Four Zimbabwean airmen still held
NZPA-Reuter Dublin The Zimbabwean Prime Minister, Mr Robert Mugabe, has said that the cases of four white airmen detained in Zimbabwe were, being processed and they would be released “if we feel they should be.” Two other top-ranking former Zimbabwe Air Force officers left Harare for Britain on Saturday after being declared undesirables.
At the end of a two-day official visit to Ireland, Mr Mugabe defended his Government’s decision to rearrest the airmen, after they were acquitted of sabotage charges 12 days ago. “We make our judgment, on the basis of intelligence information and not necessarily on evidence which is adduced in court,” he said. At the Harare Airport on Saturday, Air Vice-Marshal Hugh Slatter, the former Air Force deputy commander, and Air Commodore Philip Pile, the former Director of Operations, said farewell to their families. “The other cases will be reviewed and if we decide they should be released, they will be released,” said Mr Mugabe.
The six had been detained originally on the basis of information of a security and intelligence character, he said. They were acquitted after
the High Court’ ruled that confessions they made were extracted under torture, but were immediately rearrested, provoking an outcry from abroad.

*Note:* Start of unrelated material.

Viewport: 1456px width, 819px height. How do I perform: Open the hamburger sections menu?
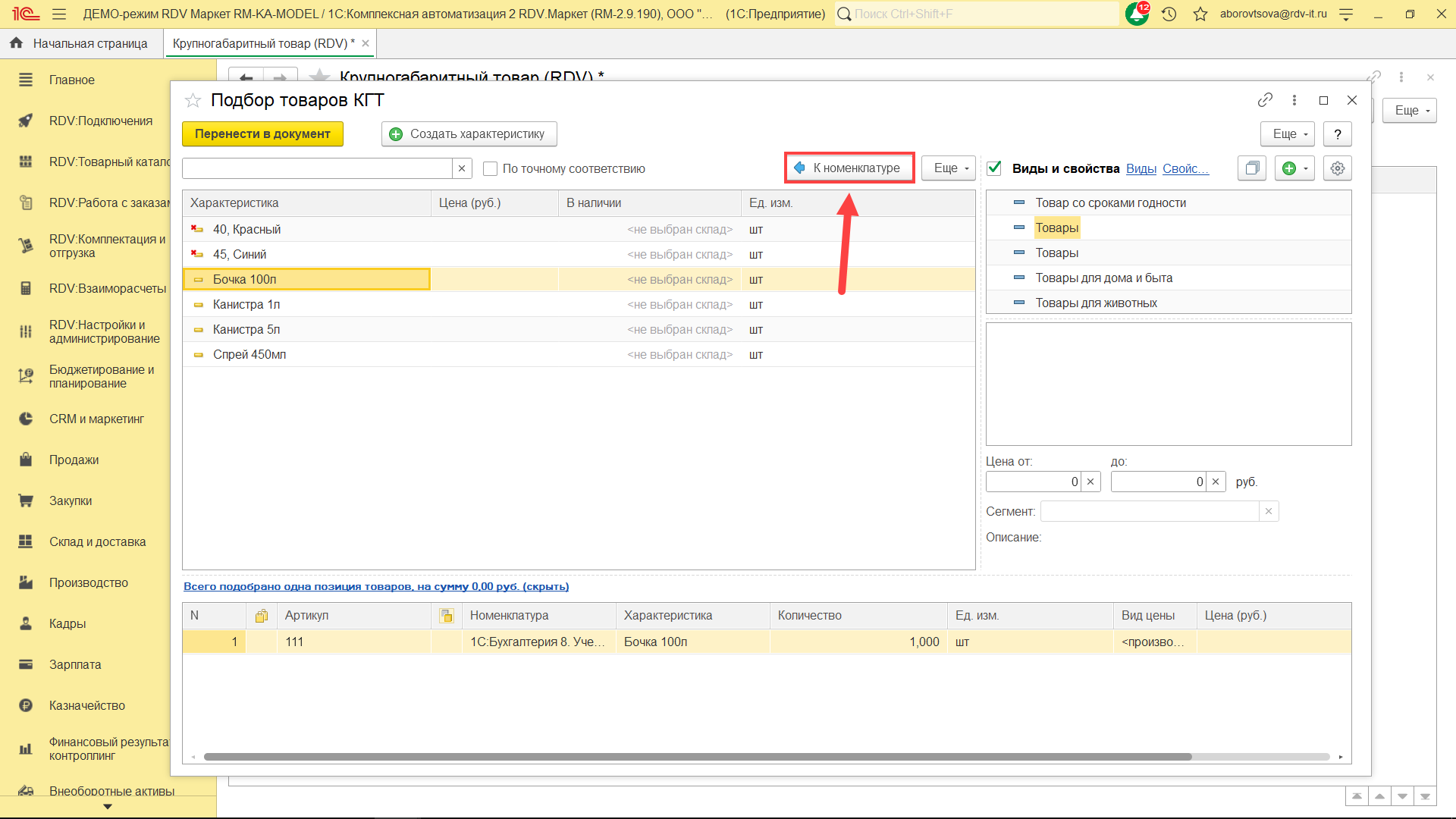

“Our law is very clear,” 'said Mr Mugabe. “It allows the Government to detain anyone felt to be a threat to our security on the basis of intelligence information.” To a barrage of questions from journalists, he asked: “Why is there so much concern for these men? There are other people in detention in Zimbabwe. Is it because they are white?” He described judicial procedures inherited from the British colonial adminstration as “a stupid ass.” A man could commit murder but get off if police coercion was used, he said.
Under the Zimbabwean law, evidence in court must be examined even if violence may have been involved, he said, adding that defendants had a right to sue the police for assault. Mr Mugabe said the airmen had been involved with the regime of former Rhodesian Prime Minister, Mr lan Smith. “They have a background of illegal behaviour,” he said.
Slatter and Pile were cleared with four other officers of helping raiders to attack Thornhill Air Force base in the central town of Gweru, last year.
The Government said that damages to aircraft were about $l5 million.
The Interior Ministry did not say if or when the other detainees, Wing Commanders Peter Briscoe and John Cox and Air Lieutenants Barrington Lloyd and Neville Weir, would be freed.
It said that Slatter and Pile were being deported under emergency laws introduced in September, 1980, and first enforced against the former Zimbabwe Army commander, LieutenantGeneral Peter Walls, who was accused of verbally offending the Government. Under the regulations, the State can order a Zimbabwean citizen to leave the country and never return.